Поскольку на чердаке находилась громоздкая мебель и много больших коробок, которые явно не пролезли бы в этот люк, было очевидно, что существует еще один – большего размера, да к тому же оснащенный каким-то подъемным устройством, чтобы затаскивать сюда и опускать на первый этаж тяжелые предметы. Мне вовсе не хотелось искать его, но разве смогу я спуститься с чердака, держа на руках собаку весом почти в полцентнера?
Из дальнего угла помещения послышался голос священника. Он звал меня:
– Кристофер… – В нем звучало мучительное раскаяние. – Кристофер, я вконец заблудился!
Это, конечно, не означало, что он заблудился на собственном чердаке. Все было гораздо сложнее. И гораздо трагичнее.
– Я заблудился, Кристофер. Прости меня. Я совсем запутался.
Из темного угла, расположенного чуть поближе к люку, послышался детско-обезьяний, не от мира сего, голос Другого – страдающий, продирающийся сквозь набор звуков к осмысленной речи, полный боли и одиночества, бесцветный, словно арктическая пустыня, наполненный надеждой, которой никогда не суждено сбыться.
В этом крике было столько невыносимой тоски, что он словно подтолкнул Орсона, заставил его ступить на верхнюю ступеньку стремянки.
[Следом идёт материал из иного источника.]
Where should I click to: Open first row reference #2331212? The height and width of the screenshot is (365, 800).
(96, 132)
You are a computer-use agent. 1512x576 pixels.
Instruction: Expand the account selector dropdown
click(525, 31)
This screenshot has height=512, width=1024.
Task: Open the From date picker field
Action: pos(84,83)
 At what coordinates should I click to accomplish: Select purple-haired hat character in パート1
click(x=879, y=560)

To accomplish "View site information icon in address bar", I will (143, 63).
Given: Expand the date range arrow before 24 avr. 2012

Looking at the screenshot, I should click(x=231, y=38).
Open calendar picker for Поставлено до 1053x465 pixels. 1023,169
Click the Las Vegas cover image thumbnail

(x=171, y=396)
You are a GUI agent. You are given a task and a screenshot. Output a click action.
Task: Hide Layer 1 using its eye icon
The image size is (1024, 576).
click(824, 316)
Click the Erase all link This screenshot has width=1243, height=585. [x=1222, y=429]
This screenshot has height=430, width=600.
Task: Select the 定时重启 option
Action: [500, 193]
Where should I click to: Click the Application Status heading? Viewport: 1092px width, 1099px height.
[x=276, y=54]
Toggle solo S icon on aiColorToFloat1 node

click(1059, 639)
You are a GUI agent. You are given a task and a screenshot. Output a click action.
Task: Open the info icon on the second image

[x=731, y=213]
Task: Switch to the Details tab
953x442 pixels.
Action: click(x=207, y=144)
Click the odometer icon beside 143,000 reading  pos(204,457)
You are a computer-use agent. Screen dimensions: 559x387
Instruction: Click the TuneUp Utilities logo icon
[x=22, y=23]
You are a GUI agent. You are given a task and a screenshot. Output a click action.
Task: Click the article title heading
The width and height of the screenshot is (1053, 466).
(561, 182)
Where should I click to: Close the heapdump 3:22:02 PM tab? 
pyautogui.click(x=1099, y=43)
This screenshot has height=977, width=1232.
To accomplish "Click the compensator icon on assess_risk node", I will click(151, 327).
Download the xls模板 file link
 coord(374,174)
С трудом удерживая равновесие, пес преодолел половину лестницы, а затем спрыгнул в коридор.
Дневник преподобного выскользнул из-под ремня и теперь болтался у меня в штанах. Пока я спускался по лестнице, тетрадь немилосердно натирала мне спину, и, оказавшись внизу, я вытащил ее оттуда и взял в левую руку. В правой у меня по-прежнему находился «глок».
Мы с Орсоном бегом спустились на первый этаж, миновали столик с фигуркой Святой Девы Марии, и" дуновение, поднявшееся от наших бегущих тел, погасило догорающую свечу. Мы миновали коридор, пробежали через кухню, где все так же светились циферблаты электронных часов, выскочили через заднюю дверь, бегом спустились с крыльца и окунулись в ночь и туман. Мы неслись так, будто спасались из дома Эшеров за секунды до того, как он погрузился в мрачную пучину озера.
Мы прошли позади церкви. Ее махина напоминала цунами из камня, и, когда я оказался в ее тени, мне почудилось, что она вот-вот обрушится и раздавит нас.
Я дважды оборачивался. Священник не гнался за нами. И никто другой тоже.
Я ожидал увидеть свой велосипед сломанным или не найти его вовсе, однако он оказался там же, где я оставил его, – прислоненным к надгробию, в целости и сохранности. Обезьяны не успели здесь побывать.
Я не стал задерживаться, чтобы перекинуться словечком с Ноа Джозефом Джеймсом. В том искореженном мире, в котором я очутился, девяносто шесть лет жизни уже не казались мне таким драгоценным даром, как вчера.
Сунув пистолет в карман, а тетрадь за рубашку, я взялся за руль велосипеда, покатил его между рядами могил и на бегу вспрыгнул в седло. Пружинисто соскочив с тротуара, я пригнулся к велосипедному рулю и, бешено крутя педали, полетел сквозь пелену тумана, прокладывая в нем тоннель, который тут же вновь заполнялся клубящейся сединой.